The portion of wall that remains is next to the quintessentially communist Ministry of Ministries, part of which formerly served as the Luftwaffe HQ and gained a reputation for having been part of a “no bomb” pact with the RAF on account of the fact that it was left intact when much of the city was destroyed. Actually the reason is more prosaic – its central position made it an excellent navigation aid for approaching bombers. At the far end, beneath a colonnade, is a large mural depicting the communist ideal and, chillingly, set into the square in front of it a monument exactly the same size to the workers who dared to stand up to the communists and were massacred.

The mood of the tour becomes progressively darker as we visit the site of the Nazi HQ – now a Chinese restaurant - and, behind it, stand on the ground above the bunker where Hitler finally committed suicide. The site is now overlooked by apartments which were offered to those the state wanted to reward so despite the site’s history they are considered prestigious. From here it is only a few steps to the Holocaust Memorial, which occupies a whole block and consists of over a thousand stone monoliths of various heights but all with the same footprint. Its sheer scale makes it imposing and it has an eerie ambience but it feels cold and impersonal compared to the stark humanity of Neue Wache.

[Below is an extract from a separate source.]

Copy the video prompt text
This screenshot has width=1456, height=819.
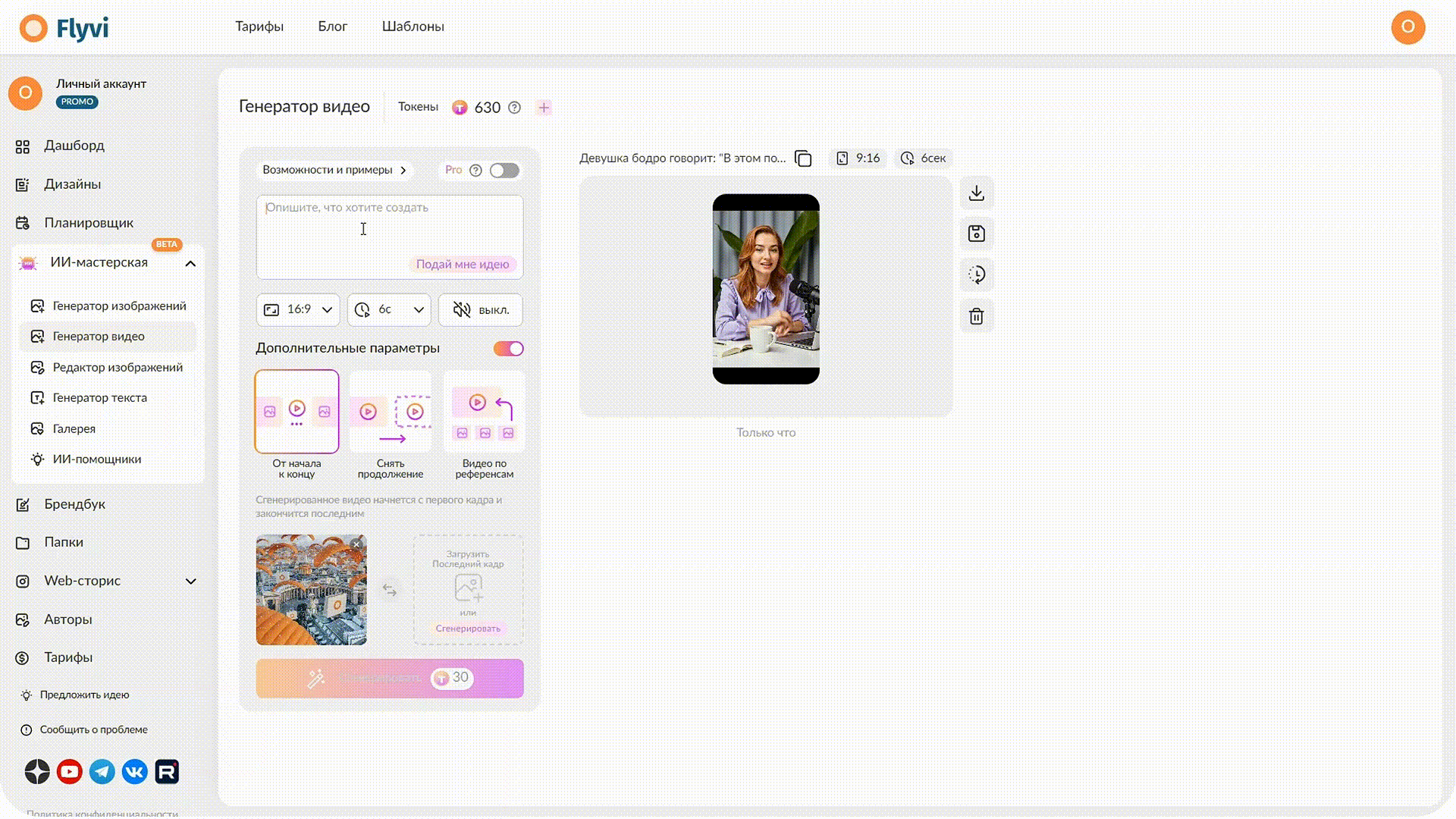(x=803, y=158)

Our final stop on the tour is the Brandenburg Gate and I realise with a shock that it’s just around the corner – I must have walked along the side of the Holocaust Memorial on my first night here. Access to the Gate is still limited by the AV rigs, but just opposite is the Adlon hotel where the infamous Michael Jackson baby dangling incident occurred. After JJ signs off, I walk to the Reichstag, the government building topped by a giant glass dome that is symbolic of the new transparency of the post-communist government.
Stopping briefly for a gluhwein – it’s pretty chilly – I walk into the Tiergarten intending to take a scenic route back to the end of Ebertstrasse which leads down to my hotel. It turns out that the barriers from the 25th anniversary celebrations are still in place but that sends me on a diversion that passes some statues and memorials. Particularly touching is the memorial to the homosexuals persecuted by the Nazis, a single glossy black block, similar to the holocaust memorial’s monoliths but with a window through which you can glimpse the looped film of two men embracing.

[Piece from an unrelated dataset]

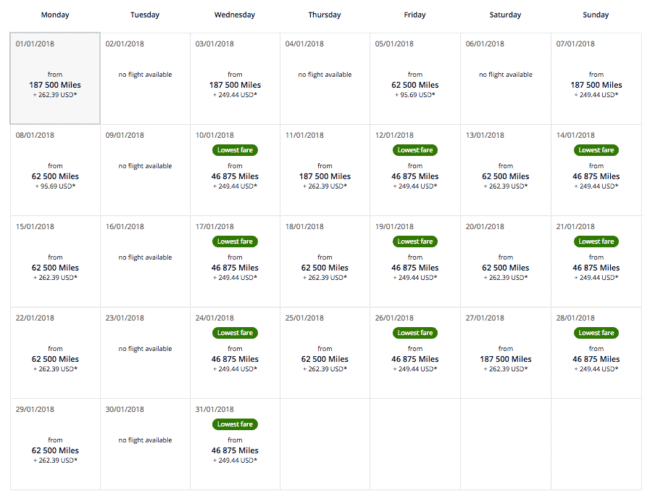Click the Lowest fare badge on 21/01/2018
650x499 pixels.
[596, 242]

My final sight today is the Topography of Terror, the site of the former Gestapo HQ where a museum displays frank explanations of the horrors inflicted by the nazis. It’s too depressing to stay long, and I’m unsettled to realise that only a small park separates it from my hotel. I take a short cut on leaving and walk across a courtyard where something surreal and alarming happens. As I walk past a metal grille in the ground, I hear a noise that sounds like a person beneath rapping against metal as if to get my attention. I’m too freaked out to stop, but afterwards I can’t work out if it was genuinely somebody below or part of the exhibit.
Back at the hotel, I sit in the bar for a while to use the wifi, then go out to the Italian restaurant at the end of the road for dinner. The food’s great but the service is offhand and I’m amazed to find they don’t take credit cards – that’s the last of my euros, then. And the end of my time as a tourist. Tomorrow I will attend an eco-label conference and then fly home. It has been a brief but fascinating insight into a city scarred yet unbowed by its turbulent past.